* Aim of the exercise *
Locate the line that contains "전체 (64, 180)" in the entries below, then repeat it and every following line through the line that contains "MODES DE RÈGLEMENT (594, 1548)", exactly, and no others.

* Study material *
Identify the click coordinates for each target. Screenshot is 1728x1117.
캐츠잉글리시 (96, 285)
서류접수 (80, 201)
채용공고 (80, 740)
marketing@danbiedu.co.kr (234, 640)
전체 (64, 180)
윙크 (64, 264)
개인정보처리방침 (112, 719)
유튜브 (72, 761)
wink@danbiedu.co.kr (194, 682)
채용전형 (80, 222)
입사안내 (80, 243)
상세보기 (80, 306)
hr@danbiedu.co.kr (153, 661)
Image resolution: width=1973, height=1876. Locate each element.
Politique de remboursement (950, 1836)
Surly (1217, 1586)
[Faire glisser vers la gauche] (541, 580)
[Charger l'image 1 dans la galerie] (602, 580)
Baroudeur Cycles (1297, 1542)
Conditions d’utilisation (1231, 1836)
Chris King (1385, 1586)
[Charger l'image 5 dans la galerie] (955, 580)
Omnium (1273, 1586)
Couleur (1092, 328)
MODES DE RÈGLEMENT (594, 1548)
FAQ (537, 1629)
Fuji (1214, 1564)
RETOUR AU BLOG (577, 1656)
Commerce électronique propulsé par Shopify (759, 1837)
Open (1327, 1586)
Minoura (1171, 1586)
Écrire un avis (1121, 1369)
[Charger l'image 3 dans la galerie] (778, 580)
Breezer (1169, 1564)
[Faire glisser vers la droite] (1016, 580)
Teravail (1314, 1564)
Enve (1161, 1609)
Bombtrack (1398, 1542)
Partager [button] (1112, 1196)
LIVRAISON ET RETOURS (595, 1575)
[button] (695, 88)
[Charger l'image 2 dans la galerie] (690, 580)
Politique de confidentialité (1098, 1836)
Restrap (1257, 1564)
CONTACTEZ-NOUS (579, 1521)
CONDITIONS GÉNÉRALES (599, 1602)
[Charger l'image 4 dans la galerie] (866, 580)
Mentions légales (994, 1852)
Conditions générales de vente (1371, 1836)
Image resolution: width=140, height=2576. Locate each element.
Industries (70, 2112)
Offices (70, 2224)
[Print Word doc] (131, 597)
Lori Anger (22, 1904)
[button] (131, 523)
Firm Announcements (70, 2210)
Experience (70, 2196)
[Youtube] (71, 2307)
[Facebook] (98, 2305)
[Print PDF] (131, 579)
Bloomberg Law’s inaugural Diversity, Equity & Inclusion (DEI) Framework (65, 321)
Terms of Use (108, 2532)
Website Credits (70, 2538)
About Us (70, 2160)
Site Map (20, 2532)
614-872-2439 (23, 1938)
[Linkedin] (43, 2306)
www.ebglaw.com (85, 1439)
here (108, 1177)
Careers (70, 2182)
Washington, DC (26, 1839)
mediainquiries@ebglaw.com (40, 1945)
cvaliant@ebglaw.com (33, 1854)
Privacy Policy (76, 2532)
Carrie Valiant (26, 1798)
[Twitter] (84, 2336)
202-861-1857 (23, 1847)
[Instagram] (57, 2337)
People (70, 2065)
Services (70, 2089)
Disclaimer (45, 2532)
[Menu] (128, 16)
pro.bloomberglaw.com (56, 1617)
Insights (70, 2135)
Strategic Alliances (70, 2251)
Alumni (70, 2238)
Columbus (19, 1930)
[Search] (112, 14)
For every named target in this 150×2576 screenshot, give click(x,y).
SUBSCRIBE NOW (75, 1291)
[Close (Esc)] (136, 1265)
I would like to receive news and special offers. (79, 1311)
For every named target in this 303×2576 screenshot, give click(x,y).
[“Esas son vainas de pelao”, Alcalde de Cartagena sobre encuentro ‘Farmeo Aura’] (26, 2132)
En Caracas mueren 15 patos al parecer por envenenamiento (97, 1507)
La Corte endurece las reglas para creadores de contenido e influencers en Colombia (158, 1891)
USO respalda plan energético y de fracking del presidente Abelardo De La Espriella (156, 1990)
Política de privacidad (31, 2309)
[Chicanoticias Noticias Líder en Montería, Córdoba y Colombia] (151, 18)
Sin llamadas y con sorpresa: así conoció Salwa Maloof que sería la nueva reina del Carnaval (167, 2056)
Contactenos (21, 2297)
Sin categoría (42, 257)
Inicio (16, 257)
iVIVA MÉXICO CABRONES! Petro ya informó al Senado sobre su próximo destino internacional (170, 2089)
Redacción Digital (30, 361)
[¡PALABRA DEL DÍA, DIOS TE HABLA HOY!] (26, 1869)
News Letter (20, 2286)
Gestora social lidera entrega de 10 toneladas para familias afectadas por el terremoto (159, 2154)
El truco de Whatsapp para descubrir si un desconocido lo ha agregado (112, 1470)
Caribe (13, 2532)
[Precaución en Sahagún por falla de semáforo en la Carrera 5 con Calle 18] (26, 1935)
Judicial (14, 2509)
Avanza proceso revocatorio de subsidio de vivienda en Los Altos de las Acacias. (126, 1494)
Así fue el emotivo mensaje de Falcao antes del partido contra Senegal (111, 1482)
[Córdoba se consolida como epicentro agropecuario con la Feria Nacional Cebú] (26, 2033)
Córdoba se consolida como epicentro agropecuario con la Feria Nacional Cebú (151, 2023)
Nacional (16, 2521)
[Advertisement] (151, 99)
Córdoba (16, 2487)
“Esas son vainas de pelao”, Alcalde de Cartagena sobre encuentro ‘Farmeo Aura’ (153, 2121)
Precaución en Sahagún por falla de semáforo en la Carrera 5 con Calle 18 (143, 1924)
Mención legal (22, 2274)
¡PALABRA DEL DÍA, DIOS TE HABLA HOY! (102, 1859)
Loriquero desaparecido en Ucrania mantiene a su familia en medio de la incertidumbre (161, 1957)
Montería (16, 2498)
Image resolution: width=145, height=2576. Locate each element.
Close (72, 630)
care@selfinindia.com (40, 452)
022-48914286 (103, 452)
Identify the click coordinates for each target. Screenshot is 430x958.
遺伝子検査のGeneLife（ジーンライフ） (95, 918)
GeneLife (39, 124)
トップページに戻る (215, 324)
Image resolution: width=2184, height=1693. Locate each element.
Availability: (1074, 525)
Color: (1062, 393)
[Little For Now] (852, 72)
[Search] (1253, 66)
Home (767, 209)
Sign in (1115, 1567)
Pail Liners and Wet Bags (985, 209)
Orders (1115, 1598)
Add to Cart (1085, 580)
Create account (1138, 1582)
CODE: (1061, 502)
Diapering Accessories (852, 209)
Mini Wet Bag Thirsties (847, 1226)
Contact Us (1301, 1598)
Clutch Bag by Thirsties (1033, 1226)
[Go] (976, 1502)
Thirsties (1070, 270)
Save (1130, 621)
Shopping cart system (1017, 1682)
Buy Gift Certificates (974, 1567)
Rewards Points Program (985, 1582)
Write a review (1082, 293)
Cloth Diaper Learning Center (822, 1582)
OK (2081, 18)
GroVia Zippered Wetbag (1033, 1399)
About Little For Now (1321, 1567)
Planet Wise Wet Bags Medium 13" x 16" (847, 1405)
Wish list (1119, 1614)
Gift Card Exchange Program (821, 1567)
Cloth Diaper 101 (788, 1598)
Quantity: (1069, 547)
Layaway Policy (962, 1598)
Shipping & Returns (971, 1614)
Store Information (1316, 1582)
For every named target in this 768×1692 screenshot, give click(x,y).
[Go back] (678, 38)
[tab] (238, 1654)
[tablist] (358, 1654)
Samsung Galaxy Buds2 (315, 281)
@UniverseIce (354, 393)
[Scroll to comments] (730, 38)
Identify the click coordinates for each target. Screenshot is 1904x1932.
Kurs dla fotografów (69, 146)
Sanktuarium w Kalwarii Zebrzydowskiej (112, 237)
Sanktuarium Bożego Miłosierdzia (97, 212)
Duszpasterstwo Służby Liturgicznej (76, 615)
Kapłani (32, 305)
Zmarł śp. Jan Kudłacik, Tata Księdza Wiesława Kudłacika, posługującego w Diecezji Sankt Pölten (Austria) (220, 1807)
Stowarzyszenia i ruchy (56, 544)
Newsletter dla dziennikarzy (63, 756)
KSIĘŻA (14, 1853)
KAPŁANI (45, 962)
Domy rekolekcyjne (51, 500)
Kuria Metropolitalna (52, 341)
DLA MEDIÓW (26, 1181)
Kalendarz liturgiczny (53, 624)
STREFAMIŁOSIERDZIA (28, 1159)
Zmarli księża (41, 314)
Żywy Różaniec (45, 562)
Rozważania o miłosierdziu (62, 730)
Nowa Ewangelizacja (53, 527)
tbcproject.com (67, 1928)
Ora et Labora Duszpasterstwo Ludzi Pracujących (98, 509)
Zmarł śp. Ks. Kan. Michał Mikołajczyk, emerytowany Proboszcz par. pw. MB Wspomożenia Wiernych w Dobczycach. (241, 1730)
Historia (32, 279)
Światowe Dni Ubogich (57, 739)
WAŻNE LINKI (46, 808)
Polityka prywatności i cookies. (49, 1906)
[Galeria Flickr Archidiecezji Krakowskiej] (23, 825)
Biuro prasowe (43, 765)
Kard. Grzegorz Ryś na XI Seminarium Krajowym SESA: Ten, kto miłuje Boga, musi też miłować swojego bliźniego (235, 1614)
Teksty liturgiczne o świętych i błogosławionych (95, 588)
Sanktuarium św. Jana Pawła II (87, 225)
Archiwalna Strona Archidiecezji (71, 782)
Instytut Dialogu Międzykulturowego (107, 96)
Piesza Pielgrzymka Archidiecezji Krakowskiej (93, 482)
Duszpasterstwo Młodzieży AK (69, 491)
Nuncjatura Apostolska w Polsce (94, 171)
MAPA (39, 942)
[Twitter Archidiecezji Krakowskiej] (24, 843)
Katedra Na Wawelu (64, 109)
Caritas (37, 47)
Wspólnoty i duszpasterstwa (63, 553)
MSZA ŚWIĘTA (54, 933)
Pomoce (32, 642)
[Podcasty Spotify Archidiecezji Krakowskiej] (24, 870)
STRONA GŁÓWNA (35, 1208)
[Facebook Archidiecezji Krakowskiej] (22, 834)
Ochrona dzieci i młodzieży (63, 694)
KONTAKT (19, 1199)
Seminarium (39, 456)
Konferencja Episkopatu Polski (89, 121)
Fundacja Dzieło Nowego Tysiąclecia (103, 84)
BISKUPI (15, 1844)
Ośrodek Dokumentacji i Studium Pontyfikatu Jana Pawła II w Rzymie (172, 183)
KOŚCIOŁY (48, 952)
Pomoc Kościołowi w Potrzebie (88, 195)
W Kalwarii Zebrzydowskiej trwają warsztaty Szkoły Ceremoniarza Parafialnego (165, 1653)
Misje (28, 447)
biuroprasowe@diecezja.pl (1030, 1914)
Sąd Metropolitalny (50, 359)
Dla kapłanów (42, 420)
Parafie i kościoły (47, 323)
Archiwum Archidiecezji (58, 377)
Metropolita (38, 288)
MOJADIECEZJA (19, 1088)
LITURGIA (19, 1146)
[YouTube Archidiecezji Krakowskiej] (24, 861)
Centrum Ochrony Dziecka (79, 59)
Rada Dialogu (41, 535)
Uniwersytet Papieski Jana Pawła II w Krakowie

* Finished task *
전체 (64, 180)
윙크 (64, 264)
개인정보처리방침 (112, 719)
유튜브 (72, 761)
wink@danbiedu.co.kr (194, 682)
채용전형 (80, 222)
입사안내 (80, 243)
상세보기 (80, 306)
hr@danbiedu.co.kr (153, 661)
Image resolution: width=1973, height=1876. Locate each element.
Politique de remboursement (950, 1836)
Surly (1217, 1586)
[Faire glisser vers la gauche] (541, 580)
[Charger l'image 1 dans la galerie] (602, 580)
Baroudeur Cycles (1297, 1542)
Conditions d’utilisation (1231, 1836)
Chris King (1385, 1586)
[Charger l'image 5 dans la galerie] (955, 580)
Omnium (1273, 1586)
Couleur (1092, 328)
MODES DE RÈGLEMENT (594, 1548)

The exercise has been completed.